▸ **EXERCISE DIRECTIONS**: Reproduce word for word the stretch of the restaurant review from "Unlike my aged" through "of Chef Boyardee.".

▸ **EXCERPTED TEXT**:
Unlike my aged grandmothers, Casella is a wizard with beans, which he grows with tender care on an organic plot upstate. His nutritious "republic of beans" salad contains seven kinds of beans, mixed with parsley and onion in a rich vinaigrette. My favorite appetizer was Mama's beanlike farro soup, made from farro grain and a sweet leavening of squash. Among pastas, the Italian snobs at our table vouched for the pepolino (small squares of pasta in a simple tomato-and-thyme sauce), and I liked the spicy norcino, with a crumbling of sausage on top. But a few of the other pasta dishes fell surprisingly flat. The griddle-cooked testaroli was smothered in a bland mushroom sauce, and the delicious-sounding pinci (thick noodles, in an even thicker walnut-tomato sauce) had a spooky resemblance to my childhood servings of Chef Boyardee.
Not that this fazed the diners at Beppe, who packed the joint on the nights I was there. Along with the Tuscan spare ribs and fritto chicken, the secondi menu was filled with crowd-pleasing fusion items like lamb potpie and a seafood stew served tagine-style, under a stovepipe cover. The pork ribs were moist and tasted sweetly of tomatoes, and the chicken (which came with pancetta-flavored collard greens) was cut in manageably small pieces and sealed in a brittle, lemony batter. I thought the seafood stew was a little unfocused, but the potpie (simmered in Chianti, with baby artichokes) was delicious once you made your way through the cementlike crust. Tuscan purists should enjoy Casella's version of New York strip steak, which is sliced in thin ribbons, then drizzled with an aromatic herb sauce. The best seafood dish was the fish of the day, roasted, with lemon and oregano; the best poultry item were two quail, grilled to juicy pinkness inside, rolled in Casella's impressive herb stash, and served on a mushroom farro cake.
There's a good selection of Tuscan wines to accompany all this aggressively rustic grub, plus eleven varieties of grappa to help burn it off. The mostly standard dessert choices aren't written on any menu, so you have to listen groggily as the wait staff recite them all. There was a good, though very unrustic plum tart, and three slim cannolis accompanied by some chocolate dipping sauce in a clay bowl. The Italian snobs at the table turned up their noses at an arrangement of stale biscotti ice-cream sandwiches but were pleased with the yogurt panna cotta, which was smooth and sweet, like custard but not as heavy. There was a selection of cooling sorbets as well, and a Mama-size icy concoction of Chianti jelly, Prosecco sorbet, and lemon semifreddo, all stacked up in a frosty glass. Cups of cappuccino concluded the meal, followed by a plate of anise and bacon brittle. I thought the bacon was a little over-the-top, but that's just an opinion. My mama was a different kind of cook, after all.
Beppe , 45 East 22nd Street; 212-982-8422. Dinner, 5:30 to 11:30 p.m. Monday through Saturday. Appetizers, $7 to $12; entrées, $16 to $29. A.E., M.C., V.

▸ **MATERIAL PROVIDED**:
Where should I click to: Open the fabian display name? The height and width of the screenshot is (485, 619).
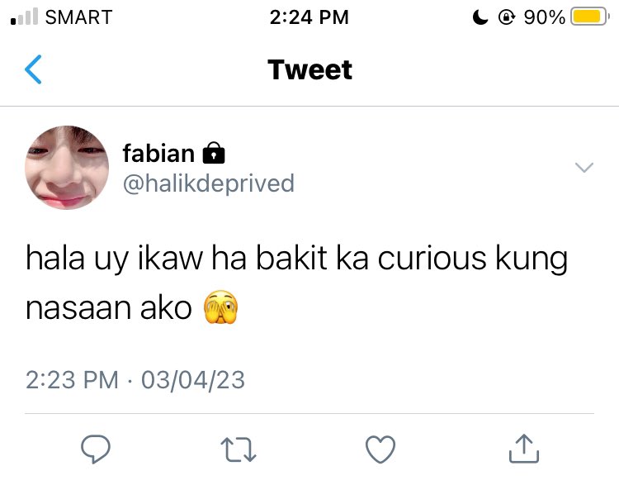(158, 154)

* * *

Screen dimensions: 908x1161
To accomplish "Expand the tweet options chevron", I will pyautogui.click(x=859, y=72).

▸ **SOLUTION TO THE PROBLEM**:
Unlike my aged grandmothers, Casella is a wizard with beans, which he grows with tender care on an organic plot upstate. His nutritious "republic of beans" salad contains seven kinds of beans, mixed with parsley and onion in a rich vinaigrette. My favorite appetizer was Mama's beanlike farro soup, made from farro grain and a sweet leavening of squash. Among pastas, the Italian snobs at our table vouched for the pepolino (small squares of pasta in a simple tomato-and-thyme sauce), and I liked the spicy norcino, with a crumbling of sausage on top. But a few of the other pasta dishes fell surprisingly flat. The griddle-cooked testaroli was smothered in a bland mushroom sauce, and the delicious-sounding pinci (thick noodles, in an even thicker walnut-tomato sauce) had a spooky resemblance to my childhood servings of Chef Boyardee.